# Flash player



## Hobart (Dec 27, 2011)

For some reason I'm not able to get Flash Player to work? I thought Flash Player was still supported on Android 4.0? When I get to a website with Flash content it says looking for plugin? Am I missing something here? I have Flash Player installed, but it won't show up in the play store when I search.

Thanks

Sent from my SCH-I535 using Tapatalk 2


----------



## oddball (Jan 21, 2012)

Hobart said:


> For some reason I'm not able to get Flash Player to work? I thought Flash Player was still supported on Android 4.0? When I get to a website with Flash content it says looking for plugin? Am I missing something here? I have Flash Player installed, but it won't show up in the play store when I search.
> 
> Thanks
> 
> Sent from my SCH-I535 using Tapatalk 2


Flash player is no longer supported on Android at all.
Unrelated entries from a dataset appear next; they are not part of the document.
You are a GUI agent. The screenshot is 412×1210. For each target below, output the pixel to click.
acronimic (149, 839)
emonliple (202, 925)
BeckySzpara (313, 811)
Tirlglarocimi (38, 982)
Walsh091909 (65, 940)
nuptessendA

It is no longer available at all in the play store


----------



## deltaechoe (Jul 20, 2011)

it still works on jelly bean for the most part, you will just have to search around google to find it


----------



## ERIFNOMI (Jun 30, 2011)

Also, Chrome won't use flash.


----------



## sublimaze (Nov 17, 2011)

Go here and scroll down half the page where it says "Flash Player for Android"
You will never get flash to work in Chrome because Chrome does not support flash. But flash works in the stock browser, Dolphin, and Firefox for android.


----------



## bancelina (Sep 11, 2012)

Flash is no more supported on Android. You have go for some other option....


----------



## AntiAppel (Sep 11, 2012)

If you search on AndroidCentral, I believe they have a link to it. You can't search for it in the Play Store, but the file still exists there. Like others have said though, it is no longer supported.


----------